**Provided text**:
BEGIN
The 2013 Malawi Tuberculosis prevalence survey findings suggest that about 50% of TB cases in the country remain undetected. The survey concluded that the case finding strategies that the country is employing are wanting as there is a glaring gap between TB prevalence and TB notification rate. The study therefore recommended that case-finding activities be enhanced through expanded access to diagnostic services, and improved TB screening tools and algorithms.

It is with this in mind that the Government of Malawi through the Southern Africa TB and Health Systems Support Project proposed innovative ways that would enhance case detection in the districts the Project is being implemented. One such approach is to promote and support community awareness campaigns in areas with mining activities.

The campaigns involve the provision of information on general information related to TB ranging from how TB is transmitted, how TB is treated and prevented including its signs and symptoms. The meetings also provided a forum to demystify myths around the disease. To add value to the campaigns, special tables manned by health workers with support from community sputum collection point volunteers are set. These tables help those who freely want to submit their sputum for testing.
END
**Exercise tasks**:
A) In the text on tuberculosis in Malawi, what share of the country's TB cases does the 2013 prevalence survey suggest go undetected?
B) Write the next part of the text on Malawi's TB case-finding campaigns, picking up after its final sentence.

**Provided information**:
BEGIN
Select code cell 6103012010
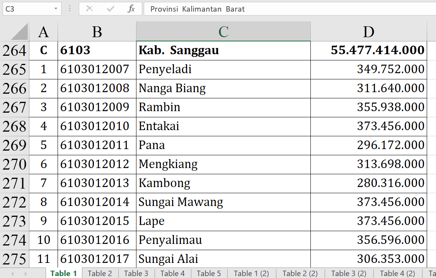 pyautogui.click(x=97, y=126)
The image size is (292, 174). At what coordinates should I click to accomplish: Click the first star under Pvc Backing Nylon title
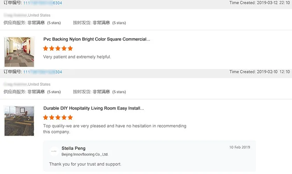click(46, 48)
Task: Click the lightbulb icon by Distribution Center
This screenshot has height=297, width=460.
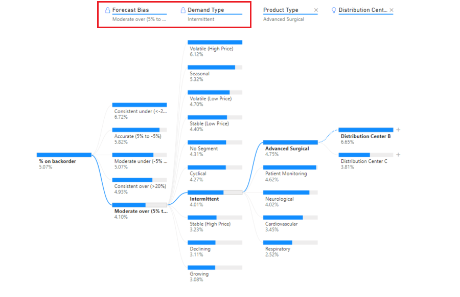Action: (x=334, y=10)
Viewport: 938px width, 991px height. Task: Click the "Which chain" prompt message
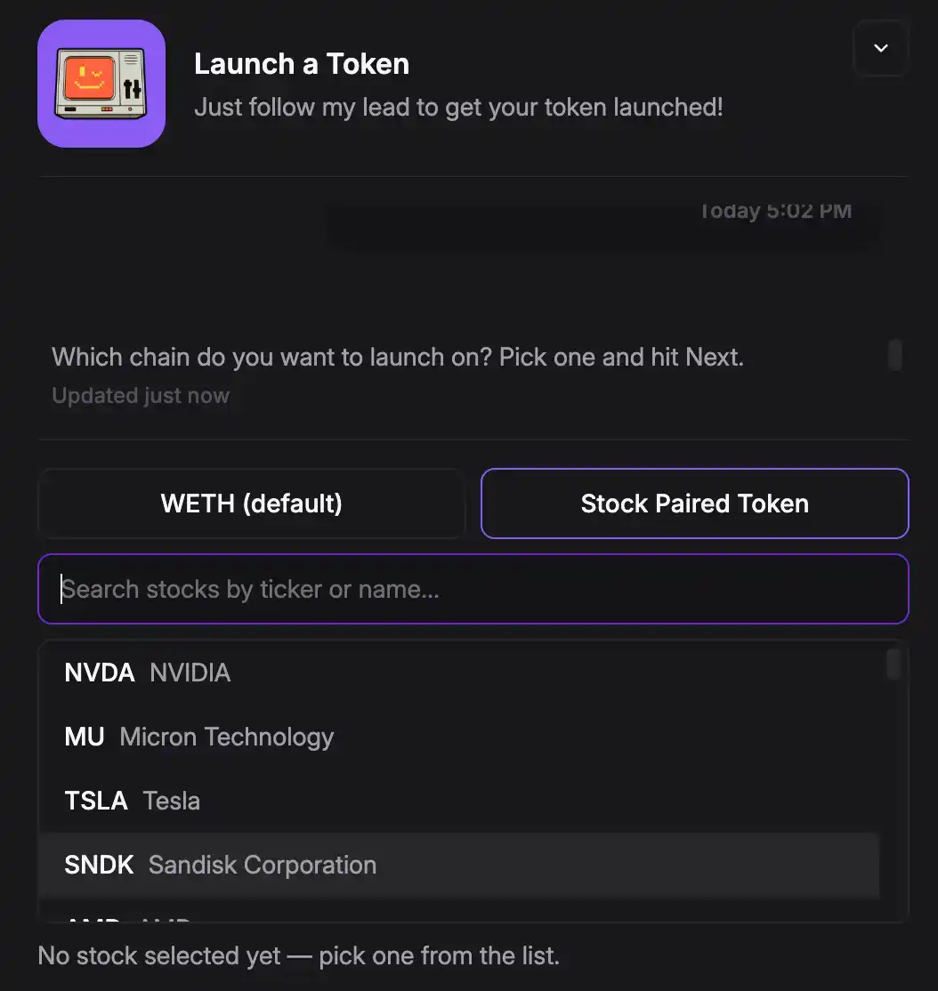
END
**Answers given**:
A) About 50% of TB cases remain undetected.

B)
Rumphi district is one such district where this approach has been adopted and put to full use. The district held 12 awareness campaigns in March 2017. These meetings resulted in 65 Presumptive TB cases submitting their sputum for testing. “The results have motivated us as a district to make full use of these campaigns as one way of reaching out to people and having them get tested” echoed Mr. Kenan Mfune, the District Focal Point person for the Project in Rumphi. It is anticipated that more people will be reached and will submit their sputum for testing in successive campaigns.